### TUGAS DAN LATIHAN
[A] Tentukan apakah setiap pernyataan berikut sesuai dengan berita tentang virus Marburg. Jawab ya atau tidak, lalu kutip kata-kata berita yang menentukan jawabannya. (i) Virus Marburg satu golongan dengan virus Ebola. (ii) Gejala penyakit virus Marburg biasanya muncul sekitar dua minggu setelah terinfeksi. (iii) Sudah tersedia vaksin untuk penyakit virus Marburg.
[B] Teruskan berita tentang virus Marburg dengan menulis bagian berikutnya. Mulailah tepat sesudah kalimat terakhirnya.

Sukses

9 Pasien Terinfeksi Virus Marburg Meninggal Dunia, Gejalanya Ada yang Sampai Muntah Darah

Pasien terinfeksi Virus Marburg merasakan gejala seperti demam, lelah, diare hingga muntah darah.

Liputan6.com, Jakarta - Paling tidak sudah sembilan orang meninggal gegara virus Marburg di Equatorial Guinea, Afrika. Mereka yang terinfeksi virus itu merasakan kondisi tidak menyenangkan seperti demam, lelah, diare, hingga muntah darah.

Virus Marburg masih satu golongan dengan virus Ebola, yaitu filovirus (Filoridae). Penularan ke manusia pun dari kelelawar.

Lalu, penularan virus Marburg disebarkan antar manusia lewat cairan tubuh orang yang terinfeksi dan pada permukaan yang kontak dengan cairan tersebut. Misalnya sprei atau alas tidur.

"Virus Marburg sangat menular," kata Direktur Regional WHO untuk Afrika, Matshidiso Moeti.

Untungnya, Equatorial Guinea lagsung bergerak cepat dan tegas dalam mengonfirmasi serta tanggap sehingga bisa menghentikan virus Marburg sesegera mungkin kata Moeti lagi mengutip NY Post pada Kamis, 16 Februari 2023.

Gejala Virus Marburg

Dalam banyak kasus, gejala penyakit virus Marburg muncul sekitar satu minggu setelah seseorang terinfeksi virus.

Pasien bisa merasakan: demam, rasa tidak nyaman, sakit kepala, permasalahan di pencernaan seperti diare mual dan kram perut. 

Setelah berhari-hari terinfeksi, WHO menyebut pasien akan memiliki mata cekung, wajah tanpa ekspresi, lesu ekstrem.

Pada kasus fatal, biasanya seseorang bisa mengalami gejala virus Marburg sampai muntah darah serta pendarahan pada hidung, gusi, dan vagina.

Angka kematian akibat penyakit ini memang tinggi, berkisar dari 25 sampai 80 persen dan belum ada obat serta vaksinnya.

[Catatan Tersimpan]

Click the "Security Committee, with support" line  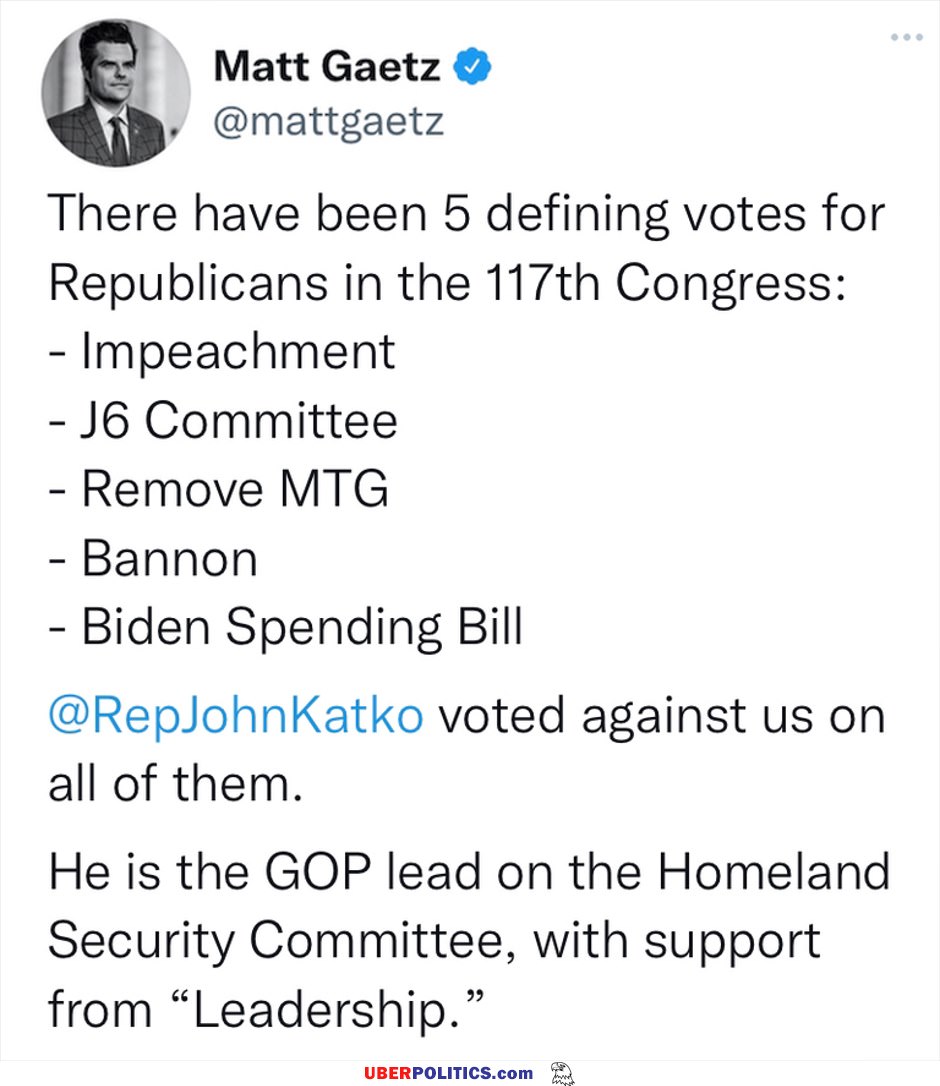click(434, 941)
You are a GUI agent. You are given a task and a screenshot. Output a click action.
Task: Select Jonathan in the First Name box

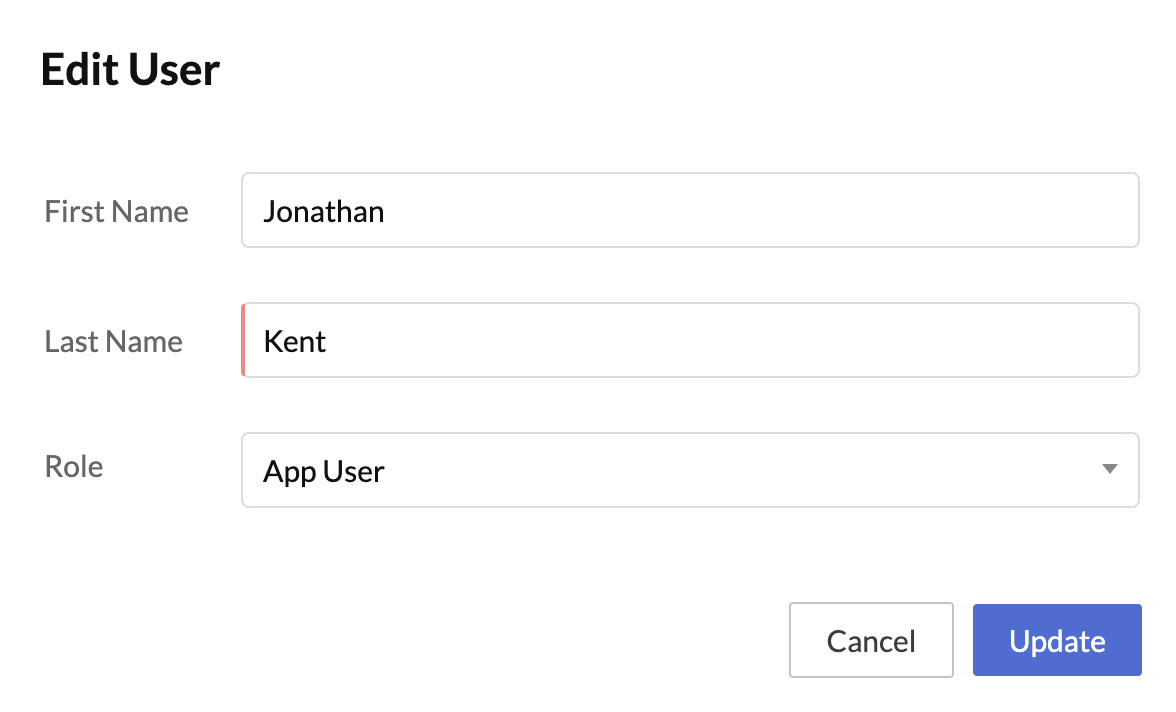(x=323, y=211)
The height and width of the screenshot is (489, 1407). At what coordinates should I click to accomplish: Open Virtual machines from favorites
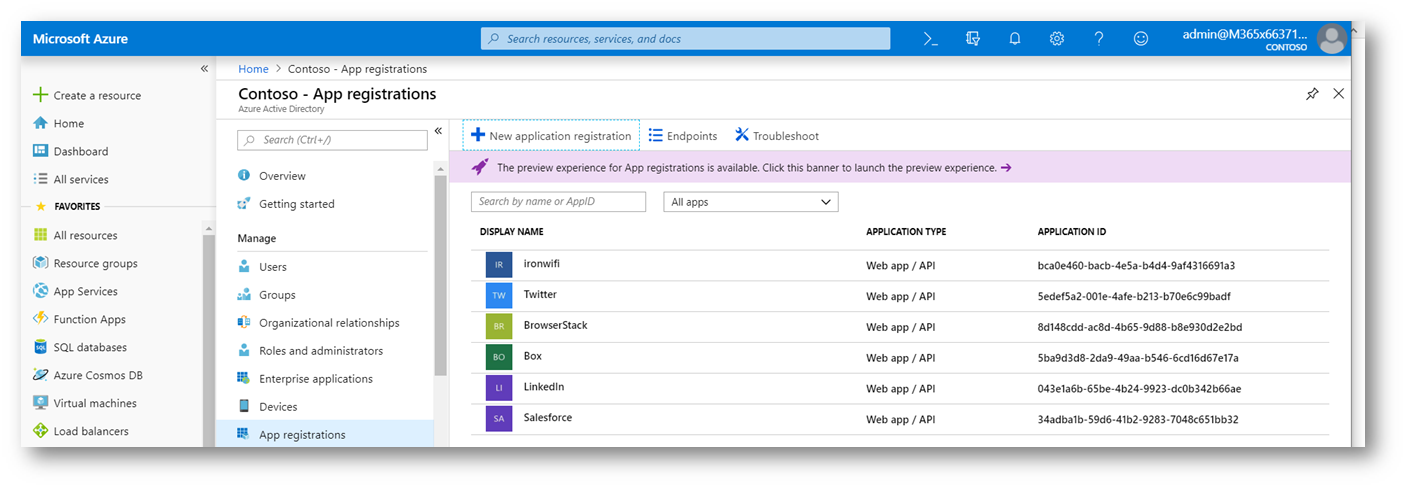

### JAWABAN TERTULIS
[A]
(i) Ya: "Virus Marburg masih satu golongan dengan virus Ebola"
(ii) Tidak: "gejala penyakit virus Marburg muncul sekitar satu minggu setelah seseorang terinfeksi virus"
(iii) Tidak: "belum ada obat serta vaksinnya"

[B]
2 dari 3 halaman

WHO Kirim Ahli Medis

WHO sudah mengirim ahli medis dan peralatan pelindung untuk membantu mencegah penularan virus Marburg di  Equatorial Guine . WHO berharap jangan sampai penularan tersebut meluas ke negara lain.

Sementara itu, Kamerun yang berbatasan dengan Equatorial Guinea mendapati suspek yang dicurigai menderita virus Marburg pada Senin kemarin. Maka dari itu, pengawasan di perbatasan negara tersebut diketatkan.

"Pengawasan di lapangan telah ditingkatkan," kata perwakilan WHO di Equatorial Guinea, George Ameh.

"Kami telah mengerahkan kembali tim COVID-19 yang ada di sana untuk pelacakan kontak kasus virus Marburg dan dengan cepat memasangnya kembali untuk benar-benar membantu kami," kata Ameh.

3 dari 3 halaman

Virus Marburg Bukan Penyakit Baru

Bagi kita, virus Marburg mungkin baru terdengar. Sebenarnya, wabah penyakit ini bermula pada 1967 di Kota Marburg, Jerman serta di Belgrade, Serbia. Penyakit ini pun diberi nama sesuai kota tempat pertama ditemukan.

“Penyakit ini bermula dari penelitian pada monyet dari Uganda yang diperiksa di Lab di Jerman. Jadi ini bukan penyakit baru,” kata Mantan Direktur Penyakit Menular WHO Asia Tenggara, Tjandra Yoga Aditama dalam keterangan tertulis yang diterima Health Liputan6.com, Rabu (15/2/2023).